Assignment
Leave the pictures out and quote only the lines from the one with "The width and" down to the end of the listing below.

Material for this task
☆ ☆ ☆ ☆ ☆ ☆ ☆

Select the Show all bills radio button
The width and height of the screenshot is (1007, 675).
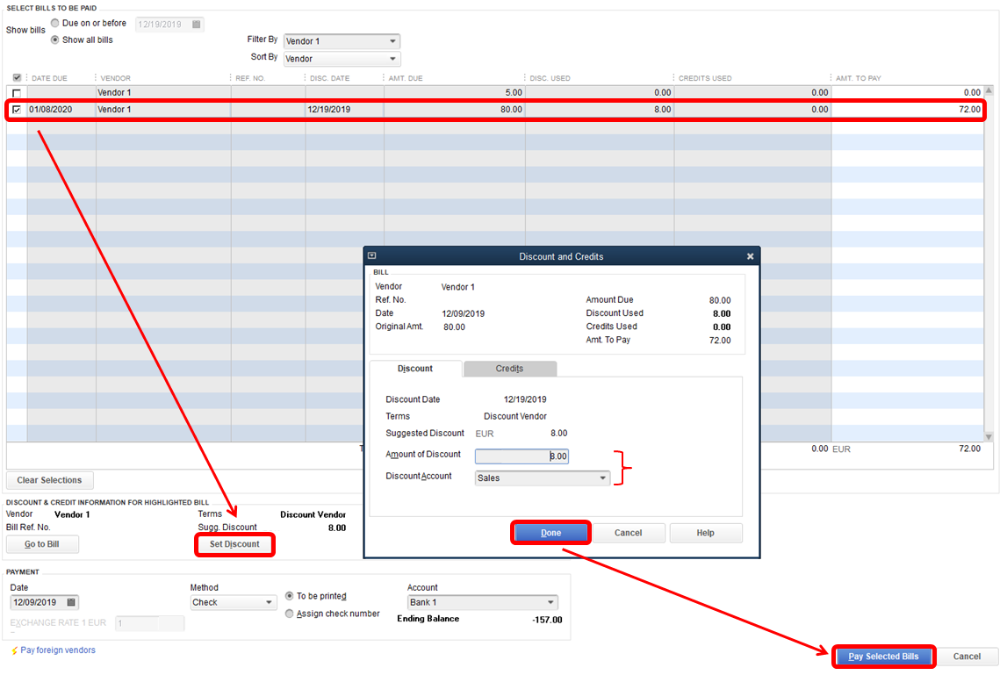pyautogui.click(x=54, y=39)
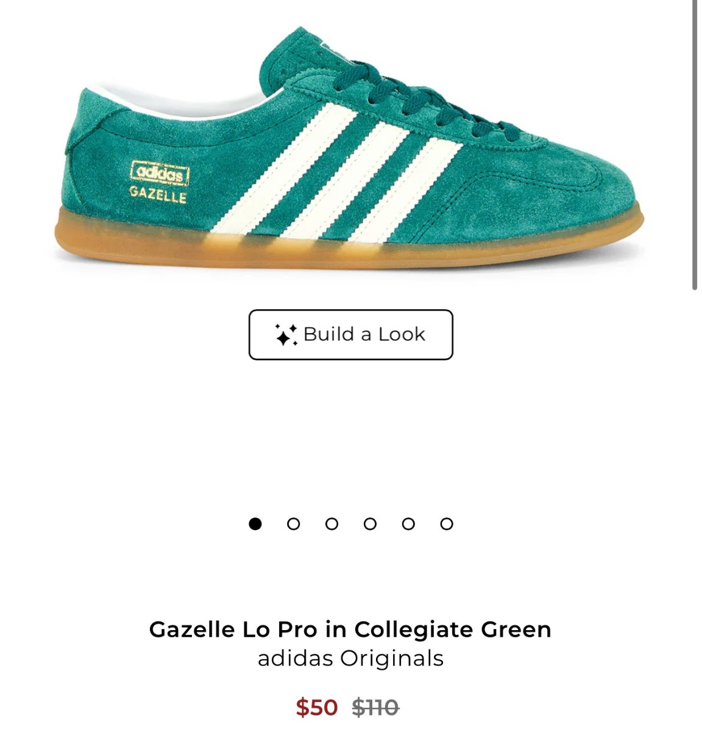The image size is (702, 730).
Task: Jump to the sixth carousel dot
Action: [x=446, y=524]
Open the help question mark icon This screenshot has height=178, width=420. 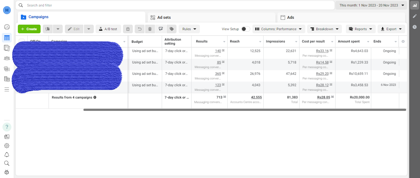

☆ ☆ ☆ ☆ ☆ ☆ ☆

Solution
The width and height of the screenshot is (1007, 675).
pyautogui.click(x=54, y=39)
The image size is (702, 730).
Task: Jump to the sixth carousel dot
Action: [x=446, y=524]
Open the help question mark icon This screenshot has height=178, width=420. 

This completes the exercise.